As Seoul has emerged as a new key Asian art hub in the last couple of years with the country's growing number of art collectors, many are curious as to whether its new presence in the global art scene will grow bigger and stronger or slowly diminish.
Hwang Dal-sung, president of the Galleries Association of Korea, who was reelected to lead the association representing some 160 galleries in Korea for another two years following a tightly fought election in February, is determined to strengthen Korea's position in the international art scene.
“As South Korea’s art market grows fast, attracting international attention, the status of the association and Kiaf Seoul (the annual art fair run by the association) have been elevated too, which led to a competitive election for the position that heads the association and Kiaf Seoul,” Hwang said during an interview with The Korea Herald on April 28 in Seoul.
Last year, Kiaf Seoul, which has run for 20 years here, took place alongside the inaugural Seoul edition of leading global art fair Frieze, at the Convention and Exhibition Center in Gangnam-gu, southern Seoul. Frieze Seoul is the first art fair in Asia launched by Frieze, which originated in London. The two art fairs are set to be held concurrently every year for five years at Coex.
Hwang is convinced Seoul will be the strongest Asian art hub for the next few years, as it hosts the two art fairs at the same time. According to him, Seoul is the sole case where a local art fair and a global-brand art fair collaborate together while operating separately.
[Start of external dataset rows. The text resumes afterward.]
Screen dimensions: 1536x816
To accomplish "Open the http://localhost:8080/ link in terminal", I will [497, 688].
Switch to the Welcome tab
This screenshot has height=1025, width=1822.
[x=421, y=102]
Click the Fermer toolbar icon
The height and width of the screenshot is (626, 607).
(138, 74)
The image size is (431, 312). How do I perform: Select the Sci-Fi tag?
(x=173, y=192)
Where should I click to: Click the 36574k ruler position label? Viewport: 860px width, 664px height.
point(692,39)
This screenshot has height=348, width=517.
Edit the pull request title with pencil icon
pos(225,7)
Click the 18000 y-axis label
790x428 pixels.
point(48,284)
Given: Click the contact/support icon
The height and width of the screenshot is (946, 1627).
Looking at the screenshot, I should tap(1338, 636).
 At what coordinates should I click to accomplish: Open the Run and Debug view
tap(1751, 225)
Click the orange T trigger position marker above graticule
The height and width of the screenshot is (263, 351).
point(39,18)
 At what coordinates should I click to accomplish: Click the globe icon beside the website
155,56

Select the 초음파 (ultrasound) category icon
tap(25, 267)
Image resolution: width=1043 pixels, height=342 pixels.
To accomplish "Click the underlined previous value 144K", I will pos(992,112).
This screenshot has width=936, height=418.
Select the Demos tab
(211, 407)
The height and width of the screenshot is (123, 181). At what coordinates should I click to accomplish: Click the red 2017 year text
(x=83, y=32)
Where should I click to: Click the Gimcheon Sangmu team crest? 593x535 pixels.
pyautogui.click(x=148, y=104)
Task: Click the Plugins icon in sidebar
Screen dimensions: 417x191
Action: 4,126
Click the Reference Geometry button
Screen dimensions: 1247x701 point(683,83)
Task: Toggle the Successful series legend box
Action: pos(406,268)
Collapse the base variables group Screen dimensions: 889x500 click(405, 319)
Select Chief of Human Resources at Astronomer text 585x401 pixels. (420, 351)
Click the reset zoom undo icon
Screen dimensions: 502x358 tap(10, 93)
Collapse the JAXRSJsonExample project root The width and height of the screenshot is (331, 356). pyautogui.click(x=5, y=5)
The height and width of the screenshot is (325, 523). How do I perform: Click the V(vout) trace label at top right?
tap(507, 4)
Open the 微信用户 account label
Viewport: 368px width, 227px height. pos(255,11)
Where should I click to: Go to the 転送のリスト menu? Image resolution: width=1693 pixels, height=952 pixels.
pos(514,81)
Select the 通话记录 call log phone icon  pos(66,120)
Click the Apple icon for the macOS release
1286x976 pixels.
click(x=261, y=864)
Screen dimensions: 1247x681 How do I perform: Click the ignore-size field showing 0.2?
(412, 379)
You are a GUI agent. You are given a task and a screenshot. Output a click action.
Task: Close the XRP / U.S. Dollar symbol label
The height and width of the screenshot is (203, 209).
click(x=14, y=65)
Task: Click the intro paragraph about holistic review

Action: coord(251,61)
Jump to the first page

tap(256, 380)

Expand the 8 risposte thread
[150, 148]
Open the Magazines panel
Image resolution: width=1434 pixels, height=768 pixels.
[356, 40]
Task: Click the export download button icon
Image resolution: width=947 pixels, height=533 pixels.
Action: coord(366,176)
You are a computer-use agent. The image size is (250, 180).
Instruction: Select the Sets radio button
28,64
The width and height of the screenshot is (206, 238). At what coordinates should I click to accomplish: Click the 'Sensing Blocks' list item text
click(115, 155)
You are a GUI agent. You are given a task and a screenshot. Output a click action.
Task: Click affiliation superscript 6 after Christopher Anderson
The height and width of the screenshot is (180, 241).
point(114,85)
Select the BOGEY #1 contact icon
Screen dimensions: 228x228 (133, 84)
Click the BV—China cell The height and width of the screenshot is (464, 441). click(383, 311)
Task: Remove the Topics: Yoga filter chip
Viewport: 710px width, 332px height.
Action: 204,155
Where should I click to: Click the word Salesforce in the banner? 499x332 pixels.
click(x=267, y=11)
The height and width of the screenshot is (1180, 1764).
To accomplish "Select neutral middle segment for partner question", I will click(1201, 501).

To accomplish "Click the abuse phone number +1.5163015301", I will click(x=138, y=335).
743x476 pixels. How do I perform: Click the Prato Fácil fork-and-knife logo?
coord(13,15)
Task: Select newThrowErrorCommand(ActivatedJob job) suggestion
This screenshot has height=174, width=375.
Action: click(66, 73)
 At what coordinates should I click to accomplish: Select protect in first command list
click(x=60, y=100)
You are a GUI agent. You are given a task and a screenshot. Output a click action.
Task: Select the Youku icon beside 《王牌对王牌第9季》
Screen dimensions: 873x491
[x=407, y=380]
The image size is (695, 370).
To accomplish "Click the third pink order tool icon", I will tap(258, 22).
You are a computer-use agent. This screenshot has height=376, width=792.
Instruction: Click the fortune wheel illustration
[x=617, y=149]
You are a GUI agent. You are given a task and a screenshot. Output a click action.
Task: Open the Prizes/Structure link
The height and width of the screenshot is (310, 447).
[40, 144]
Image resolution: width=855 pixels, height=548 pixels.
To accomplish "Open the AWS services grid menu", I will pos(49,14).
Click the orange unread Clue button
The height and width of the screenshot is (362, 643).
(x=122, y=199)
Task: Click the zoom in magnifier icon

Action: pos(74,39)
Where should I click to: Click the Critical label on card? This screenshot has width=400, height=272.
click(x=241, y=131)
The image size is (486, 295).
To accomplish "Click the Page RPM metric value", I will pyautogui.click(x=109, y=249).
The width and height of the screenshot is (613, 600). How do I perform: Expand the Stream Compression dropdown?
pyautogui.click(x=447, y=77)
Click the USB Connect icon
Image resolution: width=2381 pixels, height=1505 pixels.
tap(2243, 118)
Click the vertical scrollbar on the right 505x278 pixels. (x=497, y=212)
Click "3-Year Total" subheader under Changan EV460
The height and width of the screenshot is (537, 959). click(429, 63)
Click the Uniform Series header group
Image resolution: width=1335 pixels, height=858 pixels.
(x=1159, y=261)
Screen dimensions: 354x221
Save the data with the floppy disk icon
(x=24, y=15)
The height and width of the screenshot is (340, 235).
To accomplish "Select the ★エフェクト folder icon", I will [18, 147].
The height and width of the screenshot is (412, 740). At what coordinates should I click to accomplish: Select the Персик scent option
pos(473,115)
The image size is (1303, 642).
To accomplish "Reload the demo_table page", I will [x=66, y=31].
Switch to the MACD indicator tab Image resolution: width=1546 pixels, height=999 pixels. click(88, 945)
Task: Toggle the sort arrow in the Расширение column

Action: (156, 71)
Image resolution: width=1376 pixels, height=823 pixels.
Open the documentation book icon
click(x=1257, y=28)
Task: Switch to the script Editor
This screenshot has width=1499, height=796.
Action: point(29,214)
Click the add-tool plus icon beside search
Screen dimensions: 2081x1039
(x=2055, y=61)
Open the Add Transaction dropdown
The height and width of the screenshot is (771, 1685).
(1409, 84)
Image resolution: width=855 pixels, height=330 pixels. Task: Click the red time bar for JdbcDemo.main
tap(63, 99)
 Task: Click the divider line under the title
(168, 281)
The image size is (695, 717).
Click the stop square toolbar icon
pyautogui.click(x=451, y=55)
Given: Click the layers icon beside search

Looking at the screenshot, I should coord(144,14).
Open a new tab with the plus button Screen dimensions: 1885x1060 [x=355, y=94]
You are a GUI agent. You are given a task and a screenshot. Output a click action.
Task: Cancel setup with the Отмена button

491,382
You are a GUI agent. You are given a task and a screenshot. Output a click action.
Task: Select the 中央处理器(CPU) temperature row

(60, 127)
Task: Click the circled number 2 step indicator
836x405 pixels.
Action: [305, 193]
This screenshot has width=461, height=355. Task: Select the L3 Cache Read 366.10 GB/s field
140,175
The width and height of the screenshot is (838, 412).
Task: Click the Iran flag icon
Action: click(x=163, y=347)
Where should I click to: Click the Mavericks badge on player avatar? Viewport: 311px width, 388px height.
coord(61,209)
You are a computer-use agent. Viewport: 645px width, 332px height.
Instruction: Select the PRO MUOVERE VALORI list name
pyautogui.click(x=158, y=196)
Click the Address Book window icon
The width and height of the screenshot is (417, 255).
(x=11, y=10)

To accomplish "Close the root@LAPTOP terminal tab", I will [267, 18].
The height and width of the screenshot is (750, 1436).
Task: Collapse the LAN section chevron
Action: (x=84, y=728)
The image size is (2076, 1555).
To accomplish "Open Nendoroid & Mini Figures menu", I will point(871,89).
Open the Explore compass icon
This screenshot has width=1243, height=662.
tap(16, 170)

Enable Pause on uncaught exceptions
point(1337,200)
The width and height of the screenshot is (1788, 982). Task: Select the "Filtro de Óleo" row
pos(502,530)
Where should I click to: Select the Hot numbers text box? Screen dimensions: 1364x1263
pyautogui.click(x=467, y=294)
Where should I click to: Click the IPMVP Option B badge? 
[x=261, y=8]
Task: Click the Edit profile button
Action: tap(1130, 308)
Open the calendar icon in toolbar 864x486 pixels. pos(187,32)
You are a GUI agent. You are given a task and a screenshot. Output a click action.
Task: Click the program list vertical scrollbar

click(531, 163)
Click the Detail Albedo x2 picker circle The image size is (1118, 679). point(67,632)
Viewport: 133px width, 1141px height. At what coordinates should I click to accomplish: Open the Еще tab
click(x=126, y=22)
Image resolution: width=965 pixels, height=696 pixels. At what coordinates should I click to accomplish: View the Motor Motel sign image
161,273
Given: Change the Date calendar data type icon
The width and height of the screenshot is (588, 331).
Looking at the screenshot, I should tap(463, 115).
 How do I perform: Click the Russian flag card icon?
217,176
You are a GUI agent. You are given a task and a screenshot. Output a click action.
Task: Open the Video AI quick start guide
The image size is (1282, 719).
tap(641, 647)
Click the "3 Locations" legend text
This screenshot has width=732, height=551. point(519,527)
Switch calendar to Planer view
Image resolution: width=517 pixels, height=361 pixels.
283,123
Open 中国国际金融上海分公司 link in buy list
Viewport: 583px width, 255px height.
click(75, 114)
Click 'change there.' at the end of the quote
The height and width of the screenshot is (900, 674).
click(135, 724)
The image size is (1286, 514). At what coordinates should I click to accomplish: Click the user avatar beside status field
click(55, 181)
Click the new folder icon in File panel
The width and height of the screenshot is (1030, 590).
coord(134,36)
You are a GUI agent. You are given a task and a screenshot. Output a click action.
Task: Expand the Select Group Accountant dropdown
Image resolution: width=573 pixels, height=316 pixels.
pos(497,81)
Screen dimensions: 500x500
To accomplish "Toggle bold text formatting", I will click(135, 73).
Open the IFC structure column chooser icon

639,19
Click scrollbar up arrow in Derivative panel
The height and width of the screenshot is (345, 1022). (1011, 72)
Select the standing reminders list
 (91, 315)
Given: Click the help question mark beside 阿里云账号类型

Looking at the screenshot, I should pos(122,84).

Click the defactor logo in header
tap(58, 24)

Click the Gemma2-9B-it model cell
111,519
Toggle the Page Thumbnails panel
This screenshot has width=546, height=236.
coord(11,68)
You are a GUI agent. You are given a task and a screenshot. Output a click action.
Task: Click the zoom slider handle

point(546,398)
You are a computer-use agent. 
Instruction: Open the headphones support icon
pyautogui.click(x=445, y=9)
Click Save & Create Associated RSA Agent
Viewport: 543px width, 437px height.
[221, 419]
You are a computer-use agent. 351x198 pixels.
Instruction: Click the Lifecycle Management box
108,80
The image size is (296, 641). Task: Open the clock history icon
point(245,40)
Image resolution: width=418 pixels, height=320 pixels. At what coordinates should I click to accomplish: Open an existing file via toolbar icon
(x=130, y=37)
“Seoul city and the government were not aware of what kind of impact the two fairs would bring to the city together last year, but now they know how the city will be put at the center of global attention through art. The city and the government have shown willingness to cooperate with us (Kiaf Seoul and Frieze Seoul) this year,” he said, adding that they have had several meetings to discuss how to host the fairs successfully. This year's events will kick off on Sept. 6.
“The atmosphere is quite different from last year. The city government’s attitude is now, ‘What can we do for the fairs?’” he said. The discussions include choosing a venue for a VIP party in Seoul at a place that features Korean aesthetics.
Hwang said South Korea is moving toward breaking prejudices about commercial art fairs that have led to them being shunned by both the government and academia.
Kiaf Seoul will use some of the 37,00-square-meter park in Songhyeon-dong next to Gyeongbokgung to present works by Korea’s emerging young artists, Hwang said. The park is a temporary location until a museum dedicated to the collection bequeathed by late Samsung Chairman Lee Kun-hee is completed.
Despite the unprecedented art market boom during the past two years, local auctions and art fairs have been rather tepid so far this year.
“The market fluctuates in a wave-like pattern. We just passed a period in which the market boomed excessively and reached a time to take a breather. The market will mature eventually after going through ups and downs,” he said.
Last year, Hwang pledged to bring Kiaf Seoul to Jakarta, Indonesia to promote Korean galleries and artists. The plan is currently on hold to allow for a thorough review of the whole process.
“We are looking into the right timing to launch Kiaf Seoul in other countries,” he said.